È su questo fallimento che insisterà Kamala Harris. La democratica è a Salt Lake City da giorni. È nota per essere molto accurata nella preparazione dei suoi eventi pubblici e anche in quest’occasione sta curando ogni dettaglio. Un’esperta consulente democratica, Karen Dunn, è a capo del team che l’aiuta nella gestione del dibattito. In questi giorni, a Salt Lake City, è stato visto anche Pete Buttigieg, l’ex candidato alle primarie democratiche e sindaco di South Bend, Indiana. Buttigieg conosce politicamente molto bene Pence, che era governatore dell’Indiana, e ha impersonato il vicepresidente repubblicano nelle prove con Harris (mentre la “parte” della democratica, nelle prove del dibattito di Pence, è stata interpretata da Pam Bondi, ex attorney general della Florida). Consulenti vicini alla campagna democratica hanno spiegato che stasera il vero obiettivo di Harris non sarà Pence, ma direttamente Trump. La vice di Biden, che è stata procuratrice e attorney general in California, è conosciuta per la sua capacità di torchiare in modo aggressivo testimoni e avversari. Stasera non deve esagerare. Il rischio è quello di mostrarsi più inquisitrice che attenta alle questioni politiche, allontanando soprattutto quel voto afro-americano di cui la campagna di Biden ha assoluto bisogno.

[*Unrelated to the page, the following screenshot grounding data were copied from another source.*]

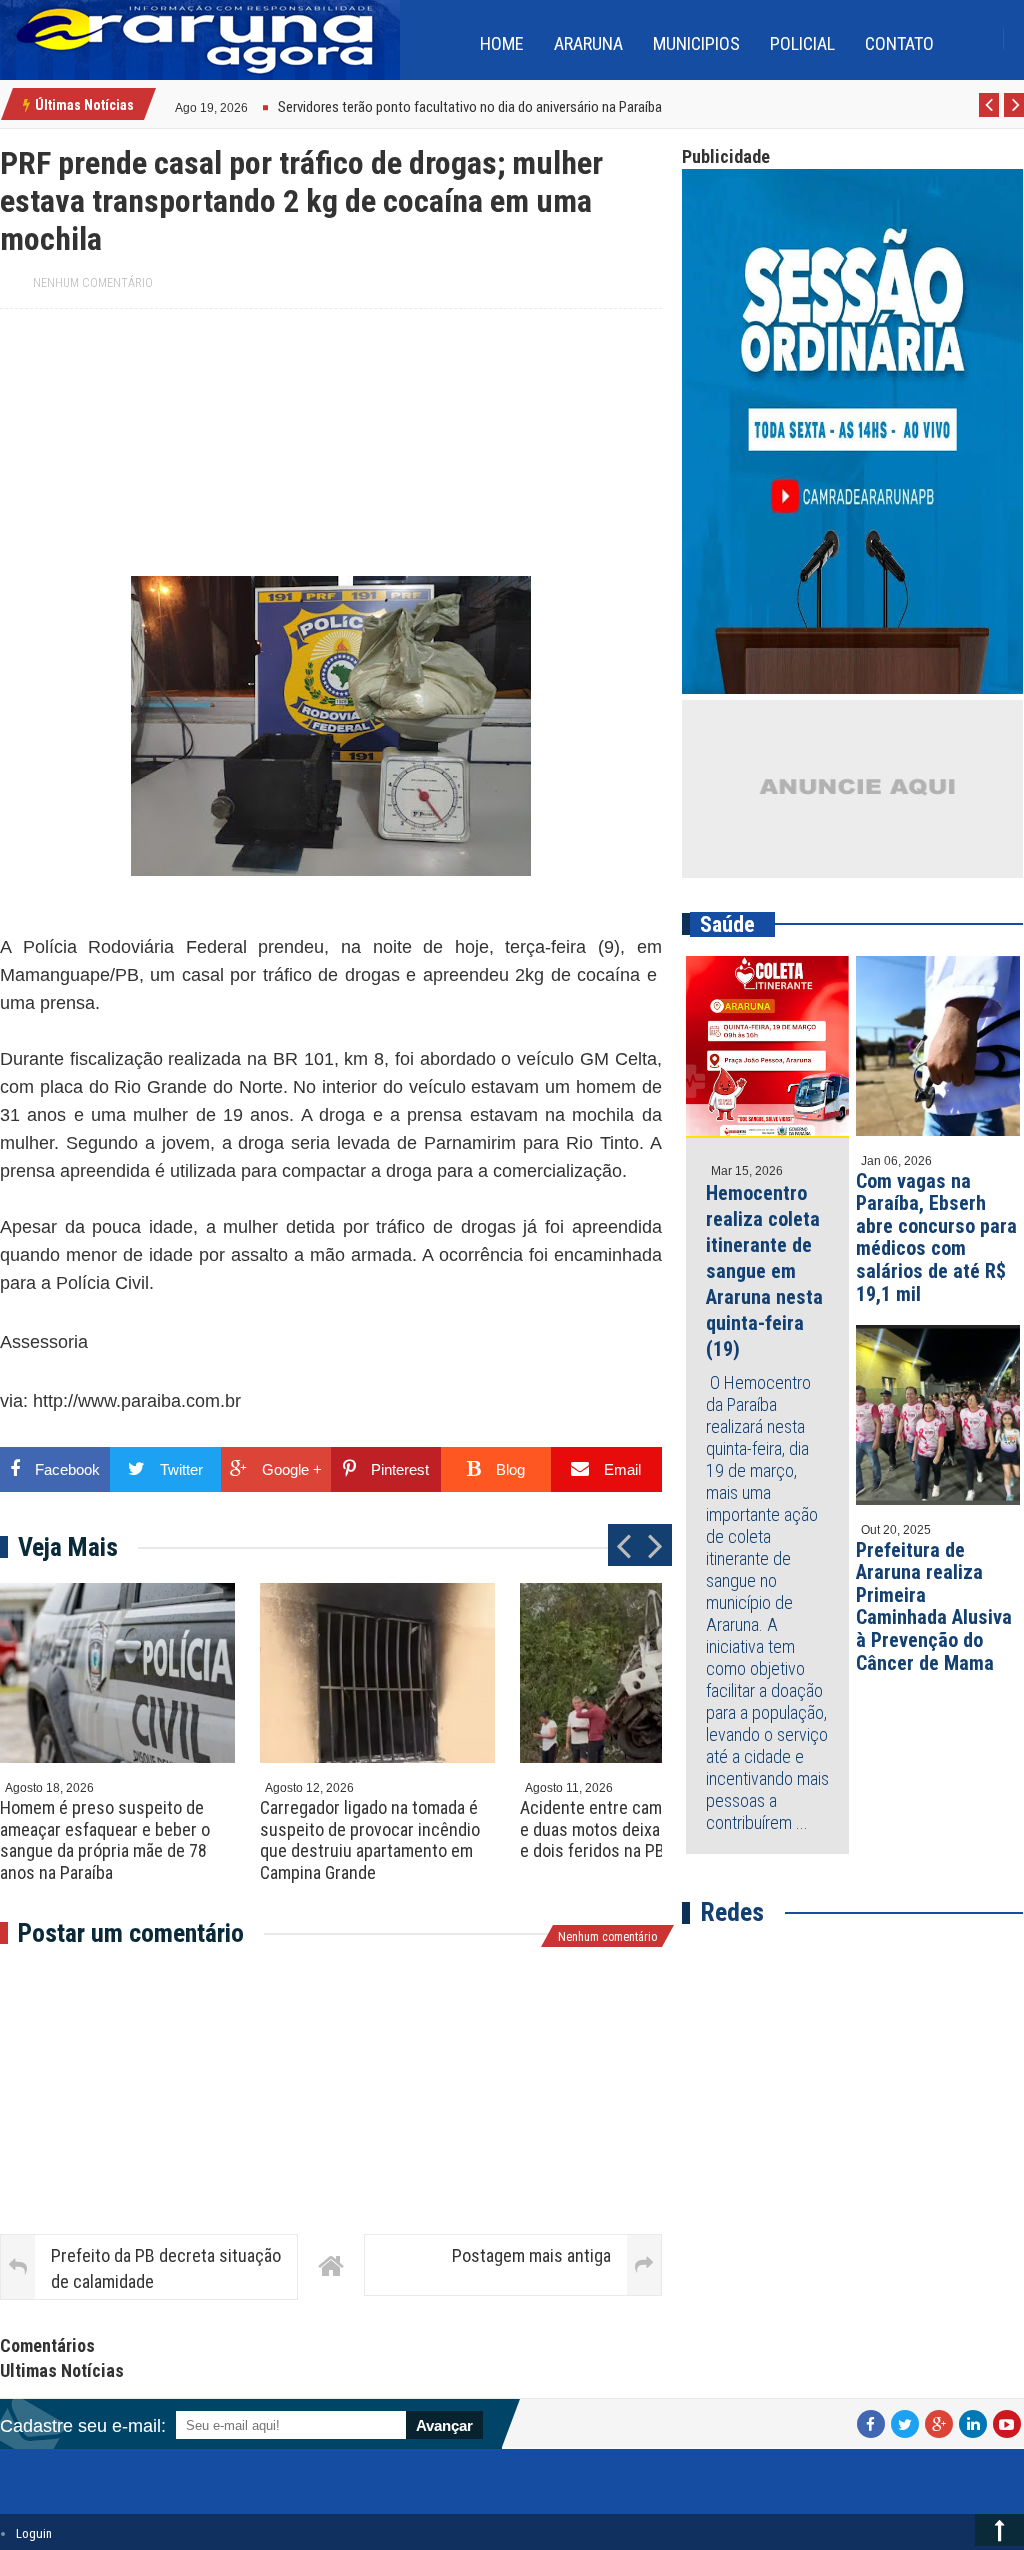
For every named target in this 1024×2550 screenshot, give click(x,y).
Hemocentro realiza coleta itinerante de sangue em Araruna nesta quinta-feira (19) (764, 1271)
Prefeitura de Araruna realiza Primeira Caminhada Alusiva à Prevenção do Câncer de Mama (934, 1606)
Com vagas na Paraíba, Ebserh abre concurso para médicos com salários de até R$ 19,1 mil (936, 1237)
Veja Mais (68, 1547)
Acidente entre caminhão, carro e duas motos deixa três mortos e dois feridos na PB (635, 1829)
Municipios (696, 43)
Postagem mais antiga (531, 2255)
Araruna (588, 43)
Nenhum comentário (93, 283)
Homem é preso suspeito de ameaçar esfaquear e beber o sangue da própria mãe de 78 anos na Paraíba (105, 1840)
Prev (989, 116)
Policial (802, 43)
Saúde (727, 924)
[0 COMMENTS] (250, 105)
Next (1014, 116)
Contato (899, 43)
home (502, 43)
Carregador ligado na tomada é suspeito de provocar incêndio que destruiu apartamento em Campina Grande (370, 1840)
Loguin (34, 2533)
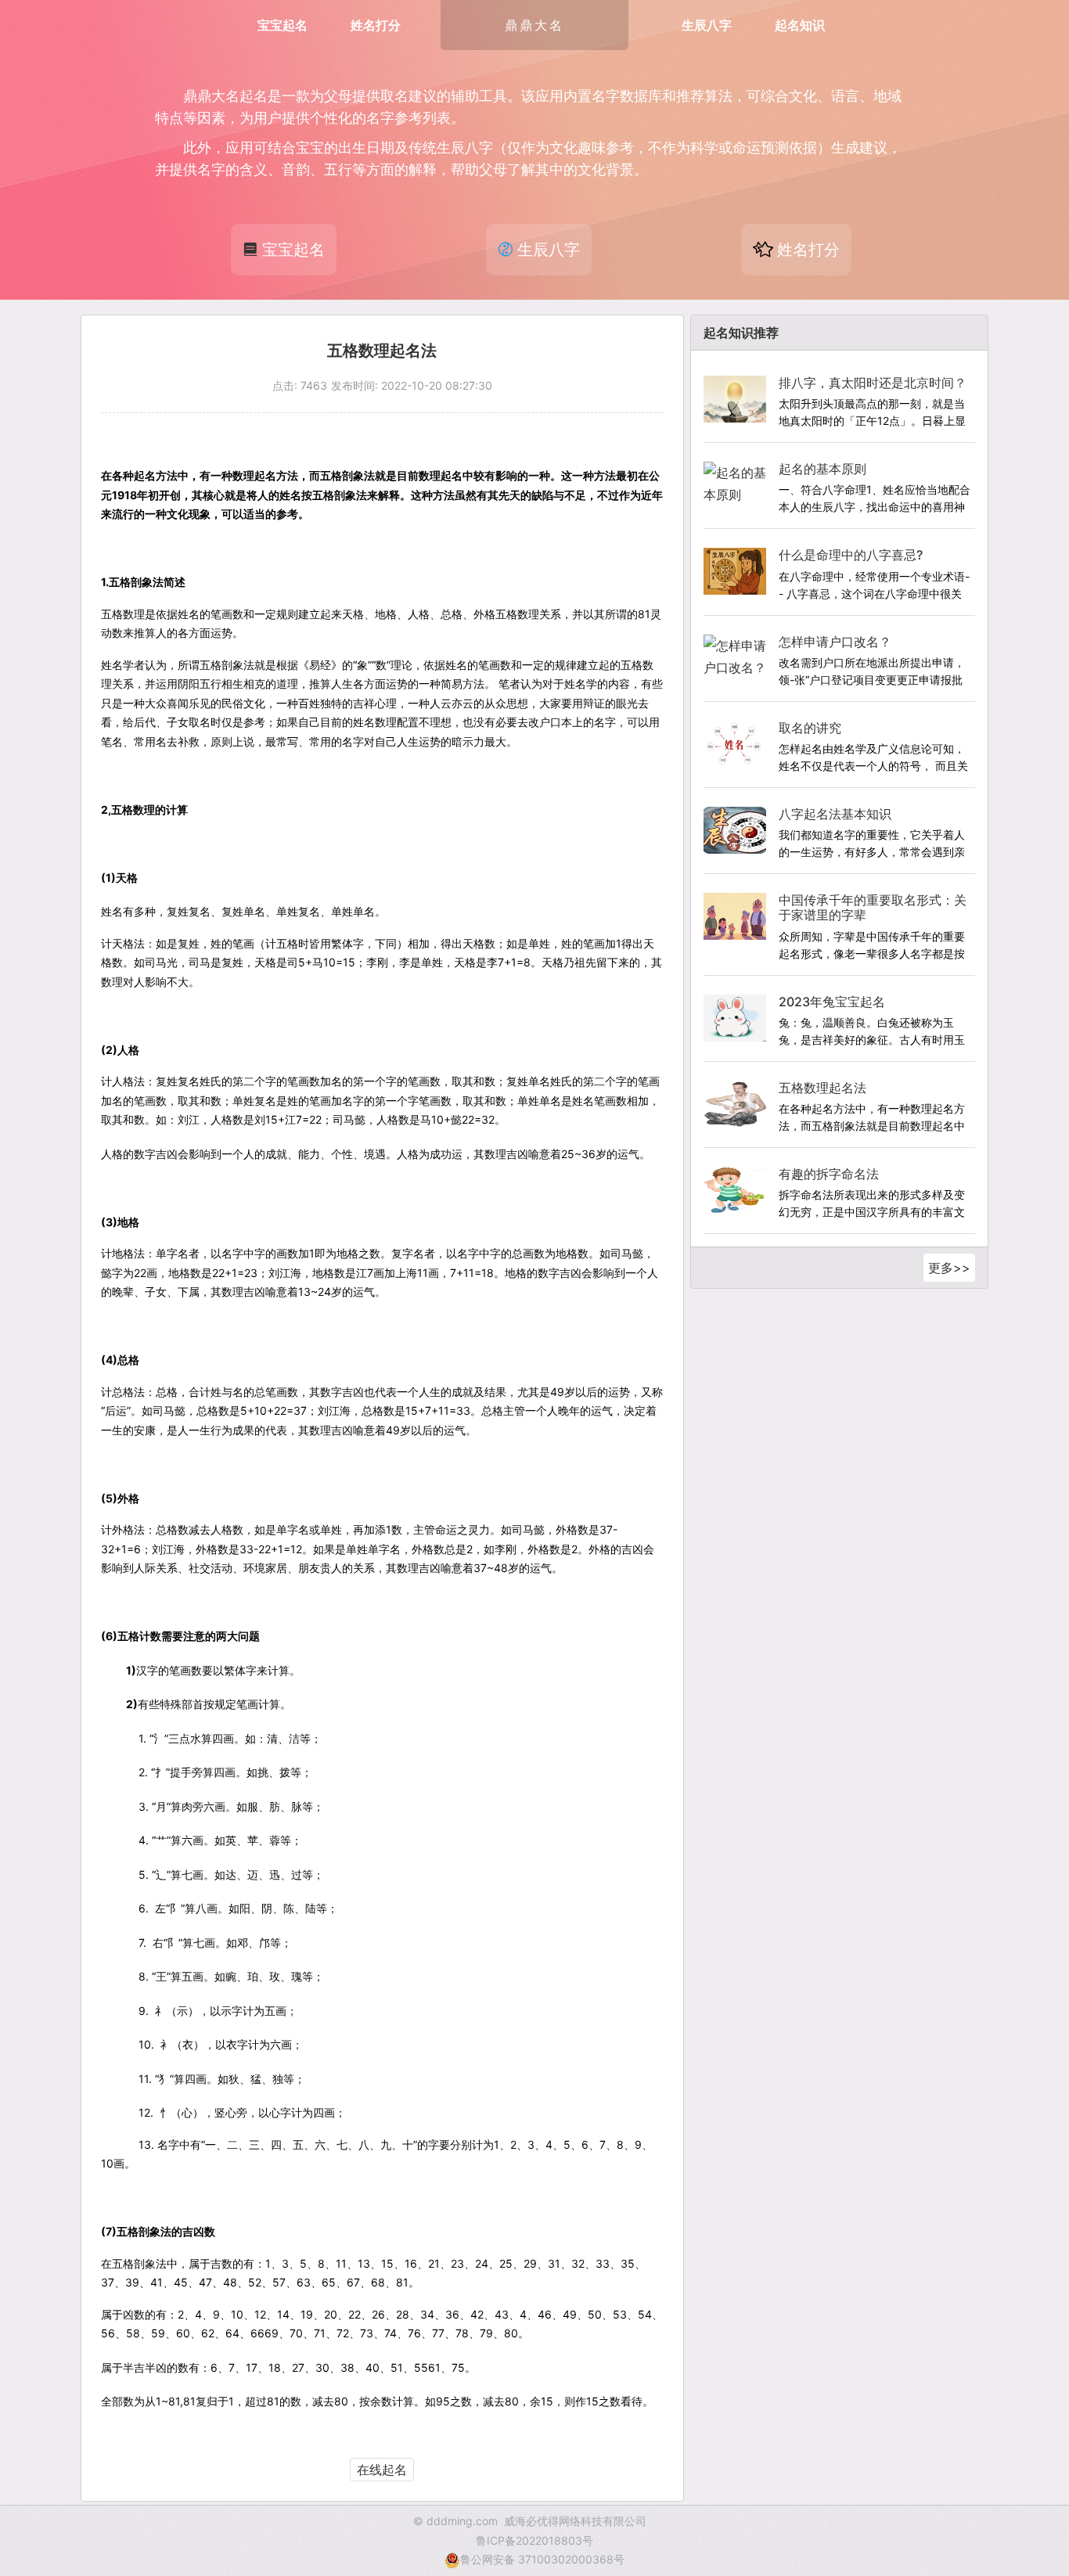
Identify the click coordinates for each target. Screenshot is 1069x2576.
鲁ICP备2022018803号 (534, 2540)
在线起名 (382, 2469)
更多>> (949, 1267)
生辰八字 (707, 25)
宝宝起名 (282, 25)
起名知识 (800, 25)
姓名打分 (376, 25)
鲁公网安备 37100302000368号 (542, 2559)
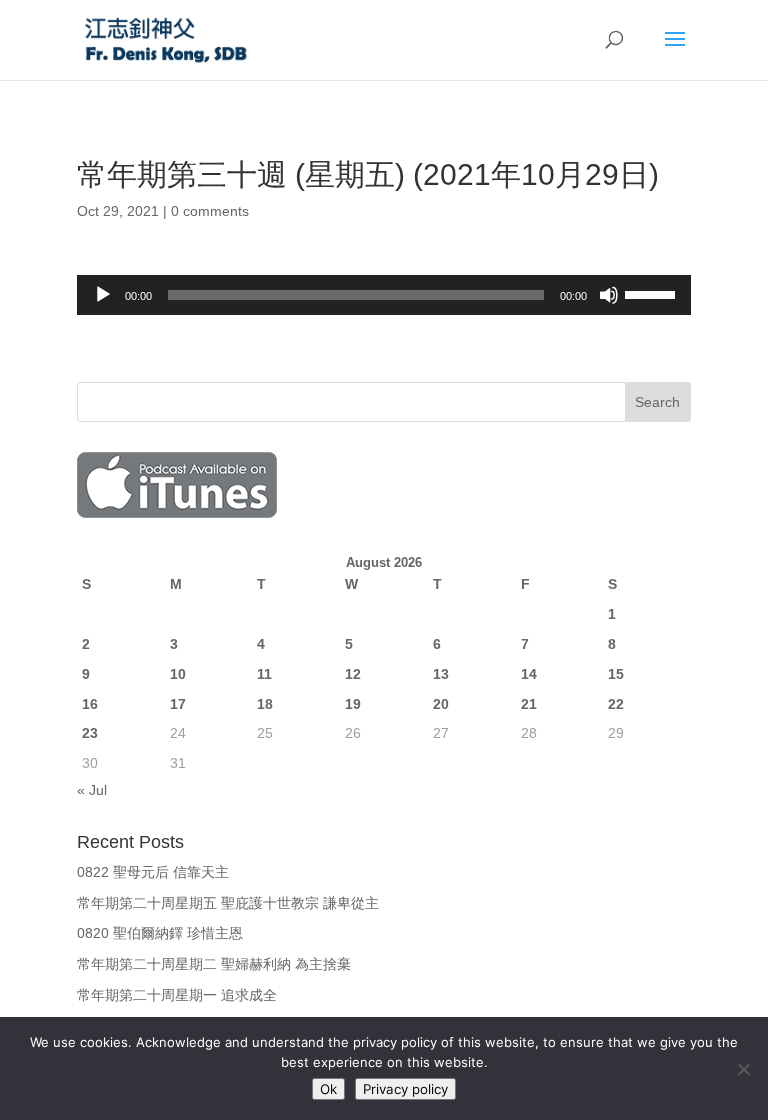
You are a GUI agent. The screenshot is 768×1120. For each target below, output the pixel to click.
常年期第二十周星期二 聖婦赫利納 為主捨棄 (214, 964)
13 (441, 674)
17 (178, 704)
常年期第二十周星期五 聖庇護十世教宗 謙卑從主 (228, 903)
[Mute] (609, 295)
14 (529, 674)
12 (353, 674)
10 (178, 674)
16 (90, 704)
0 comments (210, 211)
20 (441, 704)
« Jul (92, 790)
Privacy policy (405, 1089)
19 (353, 704)
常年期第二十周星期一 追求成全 (177, 995)
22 (616, 704)
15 (616, 674)
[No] (743, 1069)
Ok (328, 1089)
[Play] (103, 295)
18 (265, 704)
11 (264, 674)
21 (529, 704)
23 (90, 733)
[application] (384, 295)
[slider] (653, 293)
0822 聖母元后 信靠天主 (153, 872)
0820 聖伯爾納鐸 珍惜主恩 (160, 933)
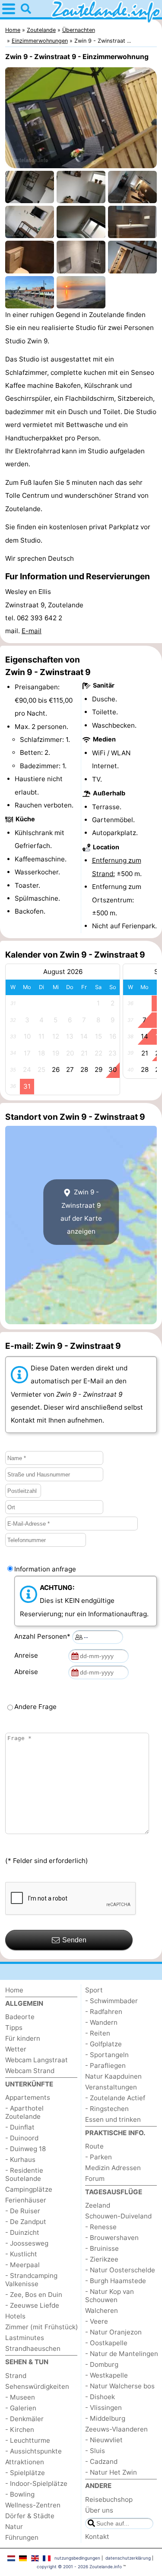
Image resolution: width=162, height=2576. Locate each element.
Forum (95, 2178)
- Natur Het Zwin (111, 2472)
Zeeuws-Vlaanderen (116, 2429)
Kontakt (97, 2536)
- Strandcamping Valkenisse (31, 2279)
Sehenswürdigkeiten (37, 2386)
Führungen (21, 2537)
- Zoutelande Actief (115, 2098)
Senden (74, 1940)
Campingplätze (28, 2189)
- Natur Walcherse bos (120, 2386)
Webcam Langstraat (36, 2060)
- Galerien (20, 2408)
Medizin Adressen (113, 2168)
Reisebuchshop (109, 2499)
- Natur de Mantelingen (121, 2354)
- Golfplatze (103, 2044)
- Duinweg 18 (25, 2149)
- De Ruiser (22, 2211)
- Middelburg (105, 2418)
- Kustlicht (21, 2254)
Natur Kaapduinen (113, 2076)
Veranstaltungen (111, 2087)
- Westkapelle (106, 2375)
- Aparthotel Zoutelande (24, 2112)
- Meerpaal (22, 2265)
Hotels (15, 2316)
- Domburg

La preparazione del dibattito è stata accompagnata da molte polemiche. In diversi hanno chiesto a Harris di annullare l’appuntamento, per il rischio di contagio cui Pence è stato sottoposto. In effetti il vicepresidente, che è stato a stretto contatto con molte persone poi risultate positive, avrebbe dovuto mettersi in quarantena, secondo le disposizioni dei Centers for Disease Control and Prevention (CDC). La campagna di Pence ha risposto che il vicepresidente sta benissimo e che si sottopone quotidianamente al tampone. Critiche ha anche sollevato la richiesta dei democratici di porre dei divisori in plexiglass tra i candidati. “Se la senatrice Harris vuole chiudersi in una fortezza, faccia pure”, ha commentato un portavoce di Pence. Alla fine è stato raggiunto un accordo e il dibattito ci sarà. “Il più importante nella storia dei dibattiti tra vicepresidenti”, ha scritto John Hudak della Brookings Institution. “Gli americani guarderanno allo scontro con la coscienza rinnovata che uno dei due potrebbe facilmente diventare presidente – non perché vinceranno un’elezione, ma perché succederanno al presidente”.